[start of Data section]

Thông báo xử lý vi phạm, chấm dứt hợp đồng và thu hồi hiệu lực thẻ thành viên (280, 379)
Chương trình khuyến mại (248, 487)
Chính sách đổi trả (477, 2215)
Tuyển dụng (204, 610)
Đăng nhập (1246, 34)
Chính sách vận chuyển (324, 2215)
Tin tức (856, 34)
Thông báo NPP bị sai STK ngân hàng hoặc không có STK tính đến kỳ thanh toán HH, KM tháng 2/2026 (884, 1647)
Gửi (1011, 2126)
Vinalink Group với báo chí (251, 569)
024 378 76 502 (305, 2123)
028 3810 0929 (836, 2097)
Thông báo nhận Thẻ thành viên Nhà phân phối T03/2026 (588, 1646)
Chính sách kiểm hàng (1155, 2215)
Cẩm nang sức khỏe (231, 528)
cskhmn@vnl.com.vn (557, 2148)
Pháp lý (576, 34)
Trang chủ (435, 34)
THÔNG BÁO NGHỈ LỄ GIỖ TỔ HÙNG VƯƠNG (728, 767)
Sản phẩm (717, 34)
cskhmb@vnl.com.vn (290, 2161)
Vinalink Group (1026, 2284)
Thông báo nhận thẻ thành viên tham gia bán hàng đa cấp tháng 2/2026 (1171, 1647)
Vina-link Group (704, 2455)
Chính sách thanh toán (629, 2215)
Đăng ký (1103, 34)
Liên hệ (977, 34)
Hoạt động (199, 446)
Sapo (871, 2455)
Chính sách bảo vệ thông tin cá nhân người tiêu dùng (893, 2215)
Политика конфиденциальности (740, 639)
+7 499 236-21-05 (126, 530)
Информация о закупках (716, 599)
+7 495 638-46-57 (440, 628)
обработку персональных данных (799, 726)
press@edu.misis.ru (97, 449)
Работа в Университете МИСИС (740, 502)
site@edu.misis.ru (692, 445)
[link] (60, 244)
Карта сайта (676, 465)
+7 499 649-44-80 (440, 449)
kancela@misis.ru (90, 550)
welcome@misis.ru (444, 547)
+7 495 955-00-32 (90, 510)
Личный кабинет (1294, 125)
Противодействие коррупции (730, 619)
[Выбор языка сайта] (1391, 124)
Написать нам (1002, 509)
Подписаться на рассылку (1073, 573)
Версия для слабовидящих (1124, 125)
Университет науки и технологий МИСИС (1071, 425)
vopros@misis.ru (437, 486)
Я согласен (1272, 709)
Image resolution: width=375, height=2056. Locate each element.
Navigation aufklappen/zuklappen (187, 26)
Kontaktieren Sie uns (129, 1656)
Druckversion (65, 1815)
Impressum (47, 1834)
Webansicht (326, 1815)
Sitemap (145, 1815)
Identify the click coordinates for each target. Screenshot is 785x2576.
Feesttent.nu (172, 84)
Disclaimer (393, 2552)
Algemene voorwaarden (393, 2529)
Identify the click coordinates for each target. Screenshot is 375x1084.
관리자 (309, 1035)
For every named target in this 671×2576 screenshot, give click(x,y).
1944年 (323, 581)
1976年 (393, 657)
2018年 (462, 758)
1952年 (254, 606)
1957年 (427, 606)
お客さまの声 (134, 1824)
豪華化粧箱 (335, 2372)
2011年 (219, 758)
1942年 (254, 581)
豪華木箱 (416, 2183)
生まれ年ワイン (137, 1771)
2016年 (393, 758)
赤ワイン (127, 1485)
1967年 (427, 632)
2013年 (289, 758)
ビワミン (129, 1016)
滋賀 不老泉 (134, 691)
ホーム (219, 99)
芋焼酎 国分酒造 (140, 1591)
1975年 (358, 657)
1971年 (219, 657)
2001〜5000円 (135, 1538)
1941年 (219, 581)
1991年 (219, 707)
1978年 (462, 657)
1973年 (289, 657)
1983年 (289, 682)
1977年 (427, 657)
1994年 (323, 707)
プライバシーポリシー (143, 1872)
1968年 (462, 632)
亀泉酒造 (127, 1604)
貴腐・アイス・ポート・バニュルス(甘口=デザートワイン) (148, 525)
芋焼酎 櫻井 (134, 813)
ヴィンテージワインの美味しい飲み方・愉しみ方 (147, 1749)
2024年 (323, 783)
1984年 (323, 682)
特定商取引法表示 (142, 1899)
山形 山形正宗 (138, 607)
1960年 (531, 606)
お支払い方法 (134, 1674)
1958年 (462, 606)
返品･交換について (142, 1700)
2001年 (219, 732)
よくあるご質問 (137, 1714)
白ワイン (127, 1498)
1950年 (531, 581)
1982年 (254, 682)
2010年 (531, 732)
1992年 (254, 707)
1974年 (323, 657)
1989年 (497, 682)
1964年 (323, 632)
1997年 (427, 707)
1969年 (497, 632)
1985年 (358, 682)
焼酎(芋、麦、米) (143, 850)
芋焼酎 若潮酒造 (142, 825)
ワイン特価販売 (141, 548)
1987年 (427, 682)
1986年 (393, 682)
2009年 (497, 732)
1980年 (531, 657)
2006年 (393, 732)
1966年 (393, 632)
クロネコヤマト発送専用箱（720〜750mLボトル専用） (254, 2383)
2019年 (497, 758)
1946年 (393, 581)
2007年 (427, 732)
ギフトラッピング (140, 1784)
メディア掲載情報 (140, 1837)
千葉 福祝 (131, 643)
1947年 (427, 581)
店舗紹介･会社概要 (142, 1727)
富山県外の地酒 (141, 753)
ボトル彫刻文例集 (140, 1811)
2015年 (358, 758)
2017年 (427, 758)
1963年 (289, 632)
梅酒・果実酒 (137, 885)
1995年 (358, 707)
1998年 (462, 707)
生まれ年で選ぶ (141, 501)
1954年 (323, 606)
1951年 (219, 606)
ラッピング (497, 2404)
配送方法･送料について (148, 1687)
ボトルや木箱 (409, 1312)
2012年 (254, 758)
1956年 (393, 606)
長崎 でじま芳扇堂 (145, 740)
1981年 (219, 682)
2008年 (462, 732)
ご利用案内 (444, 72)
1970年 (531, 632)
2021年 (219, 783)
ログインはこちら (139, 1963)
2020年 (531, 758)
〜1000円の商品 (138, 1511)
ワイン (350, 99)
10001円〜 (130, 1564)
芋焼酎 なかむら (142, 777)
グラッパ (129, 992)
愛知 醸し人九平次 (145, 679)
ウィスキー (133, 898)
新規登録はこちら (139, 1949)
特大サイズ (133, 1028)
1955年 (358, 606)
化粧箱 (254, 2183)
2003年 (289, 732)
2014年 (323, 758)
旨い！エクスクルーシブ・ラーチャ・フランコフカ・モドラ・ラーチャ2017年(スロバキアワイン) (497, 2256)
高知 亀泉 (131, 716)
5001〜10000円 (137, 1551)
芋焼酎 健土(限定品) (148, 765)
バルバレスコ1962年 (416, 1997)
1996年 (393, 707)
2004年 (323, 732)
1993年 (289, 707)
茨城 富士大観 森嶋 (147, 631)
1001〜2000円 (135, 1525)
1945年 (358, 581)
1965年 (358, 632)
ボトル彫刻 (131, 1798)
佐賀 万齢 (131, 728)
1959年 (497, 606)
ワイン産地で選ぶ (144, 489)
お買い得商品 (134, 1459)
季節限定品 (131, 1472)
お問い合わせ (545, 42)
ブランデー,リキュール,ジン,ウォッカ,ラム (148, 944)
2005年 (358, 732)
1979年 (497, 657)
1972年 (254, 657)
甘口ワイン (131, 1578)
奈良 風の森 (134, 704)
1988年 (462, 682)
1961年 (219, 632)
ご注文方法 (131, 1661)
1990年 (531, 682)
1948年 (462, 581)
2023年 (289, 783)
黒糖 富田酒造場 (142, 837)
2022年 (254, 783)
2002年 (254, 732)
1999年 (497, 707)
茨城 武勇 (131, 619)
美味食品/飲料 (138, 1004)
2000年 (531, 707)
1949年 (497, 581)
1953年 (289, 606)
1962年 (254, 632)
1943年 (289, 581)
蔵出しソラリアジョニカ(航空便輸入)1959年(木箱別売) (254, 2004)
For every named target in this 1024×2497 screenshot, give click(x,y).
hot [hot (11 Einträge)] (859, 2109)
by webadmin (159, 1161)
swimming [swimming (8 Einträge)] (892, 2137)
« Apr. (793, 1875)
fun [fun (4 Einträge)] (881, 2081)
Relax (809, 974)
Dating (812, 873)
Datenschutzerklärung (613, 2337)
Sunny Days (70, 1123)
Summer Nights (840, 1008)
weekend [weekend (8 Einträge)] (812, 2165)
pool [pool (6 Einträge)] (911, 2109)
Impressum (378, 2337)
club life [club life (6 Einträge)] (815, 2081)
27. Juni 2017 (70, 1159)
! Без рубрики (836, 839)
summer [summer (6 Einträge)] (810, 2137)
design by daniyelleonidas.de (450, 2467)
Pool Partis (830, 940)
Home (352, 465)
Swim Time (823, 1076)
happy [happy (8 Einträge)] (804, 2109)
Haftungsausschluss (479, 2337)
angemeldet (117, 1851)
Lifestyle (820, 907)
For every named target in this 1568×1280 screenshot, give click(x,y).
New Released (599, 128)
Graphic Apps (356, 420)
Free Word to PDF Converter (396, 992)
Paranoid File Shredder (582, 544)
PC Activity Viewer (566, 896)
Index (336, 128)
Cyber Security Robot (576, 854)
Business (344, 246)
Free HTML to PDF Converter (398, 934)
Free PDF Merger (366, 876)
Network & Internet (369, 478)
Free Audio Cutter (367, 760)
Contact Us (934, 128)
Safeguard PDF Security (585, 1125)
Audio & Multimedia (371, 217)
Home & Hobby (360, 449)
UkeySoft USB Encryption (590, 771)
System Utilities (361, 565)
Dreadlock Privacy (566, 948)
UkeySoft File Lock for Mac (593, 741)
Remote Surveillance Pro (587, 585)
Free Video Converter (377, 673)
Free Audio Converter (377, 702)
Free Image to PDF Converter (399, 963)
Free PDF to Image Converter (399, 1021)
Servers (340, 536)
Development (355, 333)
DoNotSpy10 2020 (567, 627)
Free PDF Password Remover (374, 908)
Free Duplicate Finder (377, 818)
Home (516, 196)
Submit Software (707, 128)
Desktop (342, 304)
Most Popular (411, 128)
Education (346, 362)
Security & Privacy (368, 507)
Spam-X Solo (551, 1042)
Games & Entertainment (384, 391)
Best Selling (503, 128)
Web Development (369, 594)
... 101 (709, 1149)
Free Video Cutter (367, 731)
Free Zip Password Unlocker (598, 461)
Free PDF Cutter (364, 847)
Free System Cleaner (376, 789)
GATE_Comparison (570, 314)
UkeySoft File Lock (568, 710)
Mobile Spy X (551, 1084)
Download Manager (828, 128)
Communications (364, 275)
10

[end of Data section]

— Short task —
Please edit the records starting at the first one and ending at the line that contains "955-00-32 (90, 510)", replacing "Карта сайта" with "Схема сайта" and leaving everything else unchanged. Return only those lines.

— Answer below —
Thông báo xử lý vi phạm, chấm dứt hợp đồng và thu hồi hiệu lực thẻ thành viên (280, 379)
Chương trình khuyến mại (248, 487)
Chính sách đổi trả (477, 2215)
Tuyển dụng (204, 610)
Đăng nhập (1246, 34)
Chính sách vận chuyển (324, 2215)
Tin tức (856, 34)
Thông báo NPP bị sai STK ngân hàng hoặc không có STK tính đến kỳ thanh toán HH, KM tháng 2/2026 (884, 1647)
Gửi (1011, 2126)
Vinalink Group với báo chí (251, 569)
024 378 76 502 (305, 2123)
028 3810 0929 (836, 2097)
Thông báo nhận Thẻ thành viên Nhà phân phối T03/2026 (588, 1646)
Chính sách kiểm hàng (1155, 2215)
Cẩm nang sức khỏe (231, 528)
cskhmn@vnl.com.vn (557, 2148)
Pháp lý (576, 34)
Trang chủ (435, 34)
THÔNG BÁO NGHỈ LỄ GIỖ TỔ HÙNG VƯƠNG (728, 767)
Sản phẩm (717, 34)
cskhmb@vnl.com.vn (290, 2161)
Vinalink Group (1026, 2284)
Thông báo nhận thẻ thành viên tham gia bán hàng đa cấp tháng 2/2026 (1171, 1647)
Vina-link Group (704, 2455)
Chính sách thanh toán (629, 2215)
Đăng ký (1103, 34)
Liên hệ (977, 34)
Hoạt động (199, 446)
Sapo (871, 2455)
Chính sách bảo vệ thông tin cá nhân người tiêu dùng (893, 2215)
Политика конфиденциальности (740, 639)
+7 499 236-21-05 (126, 530)
Информация о закупках (716, 599)
+7 495 638-46-57 (440, 628)
обработку персональных данных (799, 726)
press@edu.misis.ru (97, 449)
Работа в Университете МИСИС (740, 502)
site@edu.misis.ru (692, 445)
[link] (60, 244)
Схема сайта (676, 465)
+7 499 649-44-80 (440, 449)
kancela@misis.ru (90, 550)
welcome@misis.ru (444, 547)
+7 495 955-00-32 (90, 510)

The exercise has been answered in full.